Im WDR-Gespräch mit Geflüchteten Merkel distanziert sich von Merz' Flüchtlingspolitik

Altkanzlerin Angela Merkel distanziert sich von der aktuellen CDU-Flüchtlingspolitik. Sie fordert eine europäische Lösung.
Die ehemalige Bundeskanzlerin Angela Merkel hat sich von der Zurückweisungspraxis der aktuellen CDU-geführten Bundesregierung distanziert. In einem vom WDR veranstalteten Gespräch mit fünf Geflüchteten sagte Merkel am Montag: "Wenn jemand an der deutschen Grenze 'Asyl' sagt, dann muss er erst mal ein Verfahren bekommen – meinetwegen direkt an der Grenze, aber ein Verfahren."
Damit stellte sich Merkel in dieser Frage klar gegen die Linie der aktuellen Bundesregierung unter CDU-Kanzler Friedrich Merz, die auf eine Zurückweisung von Flüchtlingen bereits an den deutschen Grenzen setzt. In der WDR-Sendung betonte sie zwar, dass auch sie das Ziel teile, irreguläre Migration einzudämmen – doch sei dafür ein gemeinsames europäisches Vorgehen entscheidend: "Wir müssen das Ganze europäisch denken", so Merkel.

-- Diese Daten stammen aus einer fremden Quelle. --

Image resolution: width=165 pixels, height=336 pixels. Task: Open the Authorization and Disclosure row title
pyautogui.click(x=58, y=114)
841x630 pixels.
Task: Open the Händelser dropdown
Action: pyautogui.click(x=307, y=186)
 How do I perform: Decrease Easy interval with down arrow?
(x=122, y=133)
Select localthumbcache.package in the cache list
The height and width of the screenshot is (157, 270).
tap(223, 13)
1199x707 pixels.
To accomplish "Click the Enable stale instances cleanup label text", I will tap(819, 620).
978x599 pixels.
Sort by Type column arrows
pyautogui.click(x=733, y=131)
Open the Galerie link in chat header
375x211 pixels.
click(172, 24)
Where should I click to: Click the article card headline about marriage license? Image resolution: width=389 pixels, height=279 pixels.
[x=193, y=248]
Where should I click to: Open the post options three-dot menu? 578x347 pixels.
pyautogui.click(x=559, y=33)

Merkel diskutiert mit Geflüchteten
Merkel äußerte sich in einer Gesprächsrunde mit Geflüchteten im Programm "WDRforyou", dem mehrsprachigen Informationsangebot des WDR für Menschen mit Flucht- und Migrationserfahrung. Die Runde fand laut WDR in einem syrischen Restaurant in Berlin statt. Merkels Gesprächspartner kamen aus Syrien, Afghanistan und Iran. Anlass war der bevorstehende zehnte Jahrestag von Merkels Entscheidung, eine große Zahl von Flüchtlingen aus Syrien nach Deutschland einreisen zu lassen.
In dem Gespräch beklagte Merkel eine gewisse Schieflage, wie in Deutschland über Migration diskutiert wird. "Wir sprechen oft über Menschen, die zu uns kamen, aber vielleicht nicht oft genug mit Menschen, die zu uns kamen", sagte sie. Deshalb habe sie sich auf dieses erste öffentliche Gespräch mit Geflüchteten beim WDR eingelassen.
Merkel warnte auch davor, sich in der Migrationspolitik von der AfD treiben zu lassen. "Ich kann nicht immer nur über die AfD sprechen und deren Tagesordnung aufnehmen. Sondern ich muss auch die Tagesordnung aufnehmen von all denen, die sagen: Ja, wir müssen die Zahl der illegalen Migration reduzieren, aber wir müssen trotzdem auch unsere Werte weiter vertreten", sagte sie.